== Segment start ==

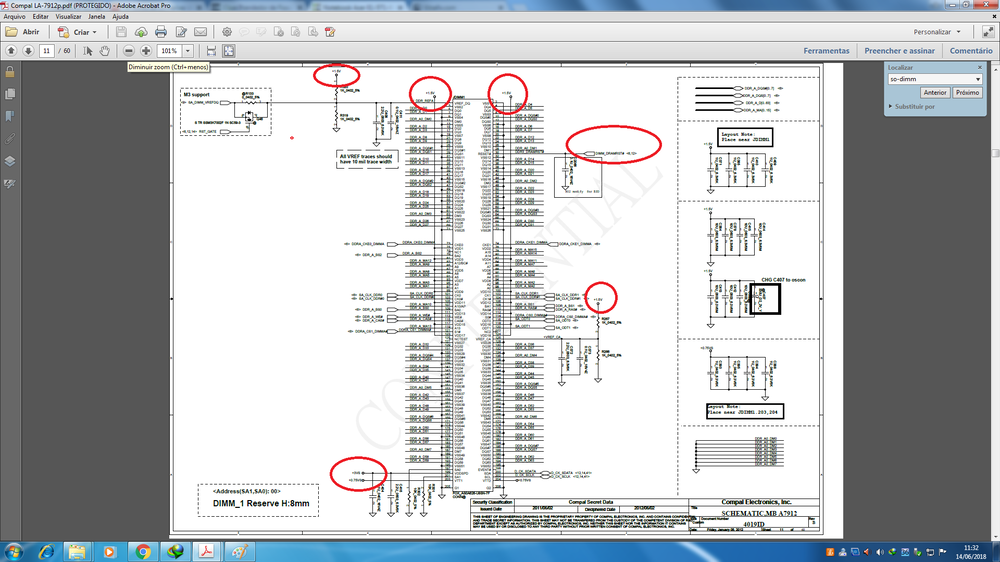Go to next page with down arrow
This screenshot has height=562, width=1000.
28,50

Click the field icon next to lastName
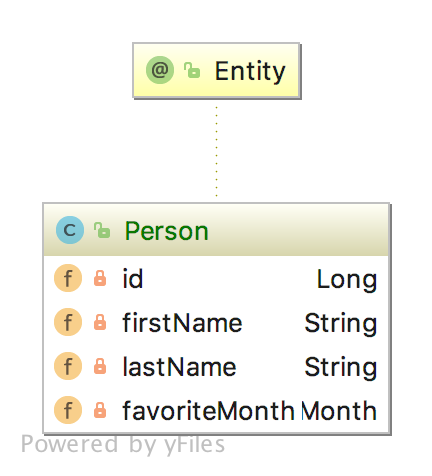pos(68,366)
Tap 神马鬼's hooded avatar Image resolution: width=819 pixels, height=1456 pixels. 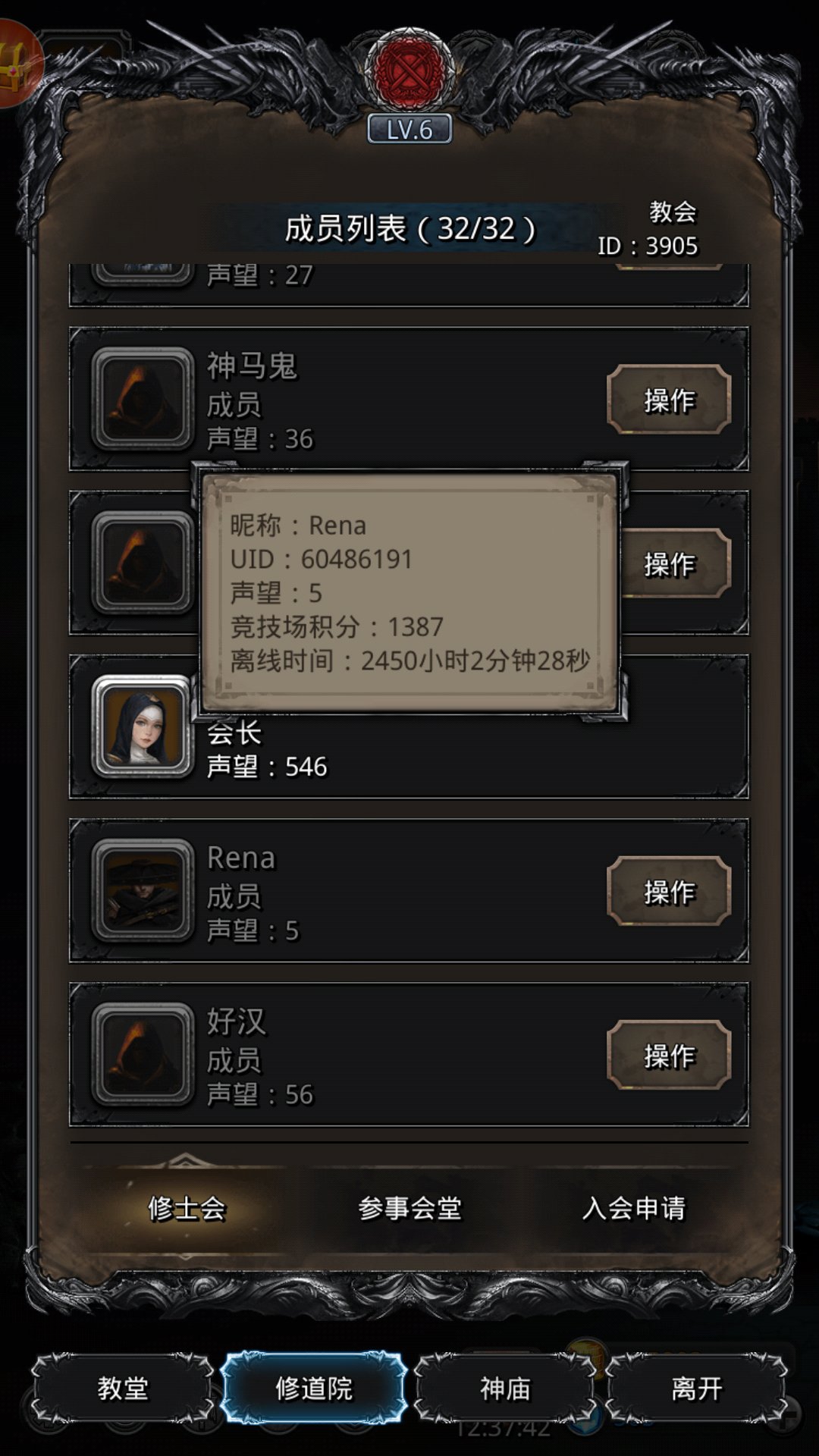pos(143,399)
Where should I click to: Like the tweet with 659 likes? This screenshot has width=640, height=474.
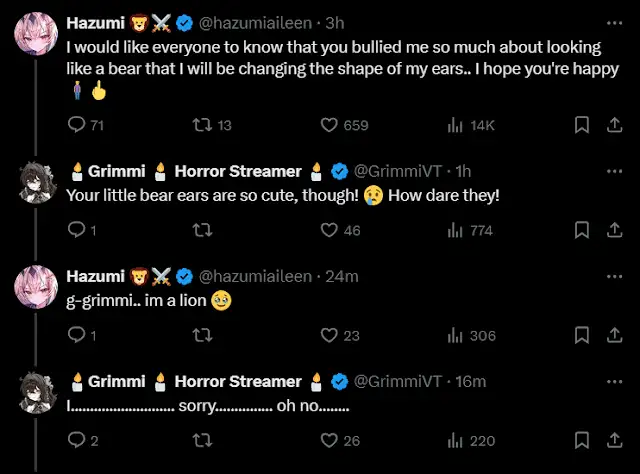329,125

== Segment end ==

Retype, word for word, the lines from the one with "Where should I" through the last line of the entries above, and only those lines. Leave pictures out.

◆ **Result of the task**:
Where should I click to: Like the tweet with 659 likes? This screenshot has width=640, height=474.
329,125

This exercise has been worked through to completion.